ほんの軽い気持ちと山のような不安とともに始めた冒険にもうすぐ一つの区切りがつく。振り返ればいつだって一瞬のこと。それでも、星の数ほどある出来事は記憶のどこかに刻まれているはず。その星の明るさには関係なく、その一つ一つを通り過ぎてここまで来た。
くしくも時を同じくして去ってゆく仲間たちもいる。誰も口には出さないけれど、多分もう会うことは無いんだろうな。そして今年は、別れの挨拶をする暇さえ与えずに去ってしまった仲間も。

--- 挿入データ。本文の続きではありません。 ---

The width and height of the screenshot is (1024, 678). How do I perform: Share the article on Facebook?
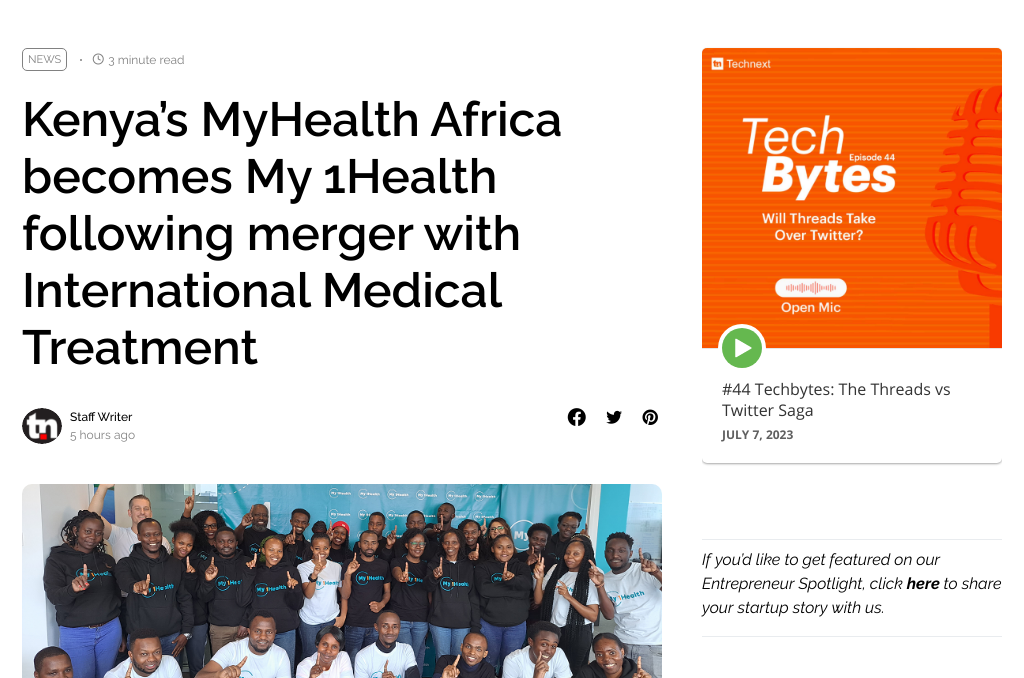pos(577,417)
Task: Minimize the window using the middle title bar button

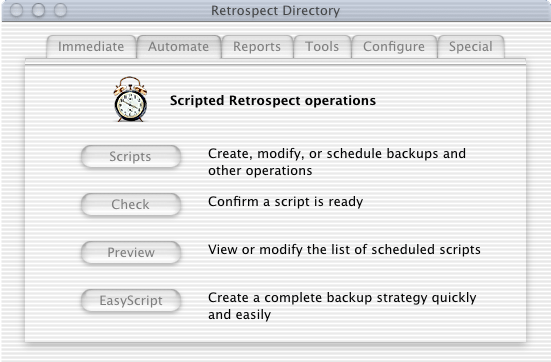Action: tap(38, 10)
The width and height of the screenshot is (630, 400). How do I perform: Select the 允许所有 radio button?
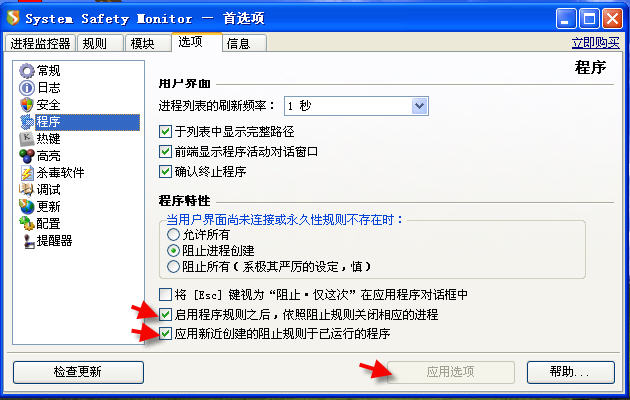point(173,234)
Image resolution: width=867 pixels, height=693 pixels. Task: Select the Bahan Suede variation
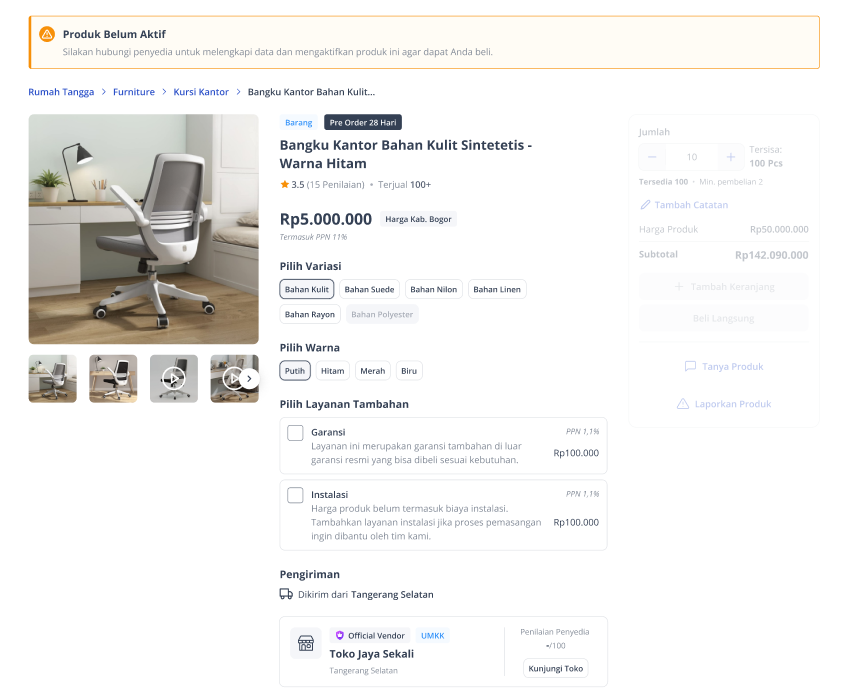click(x=369, y=289)
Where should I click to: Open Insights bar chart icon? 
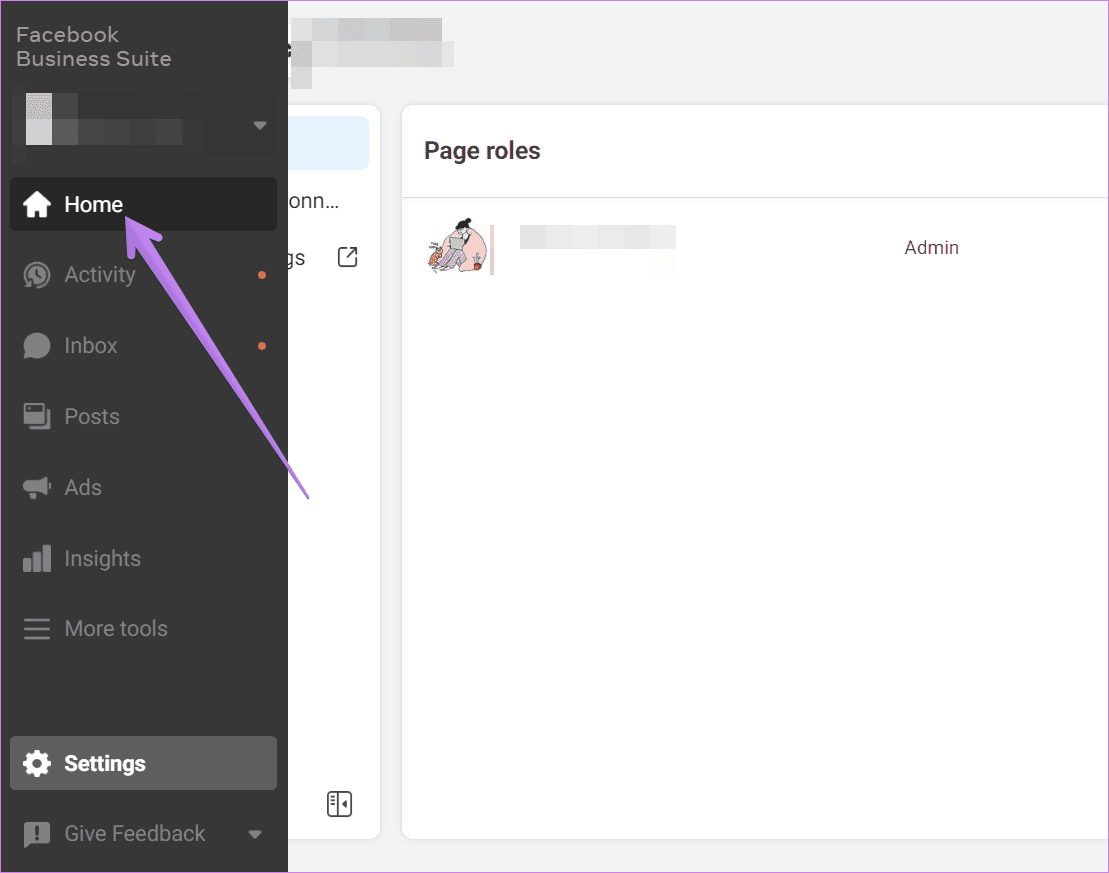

トシを取って、経験できる未来が少しずつ限られてくると、逆に増えていくのは、もう会えない仲間たち。いつか、また…でもそのいつかが訪れるだけの時間はきっと誰にももう残っていない。
世界中を越えて 君を連れて行くから
見たことも無い夢を掴むのさ ユートピア
めくるめく夜をくぐり抜けて
神様の声も届かない場所へ
きっとたどり着けるさ 君と僕だから
こんなに遠くまで来れるとは思わなかったな。普段からテキトーな人間にしては割とよくやったと思うけど、どうだろう。
ホテルの窓から見えるSFOの、ターミナルの光と滑走路の闇。後戻りできなかったあの頃の気持ちを思い出した。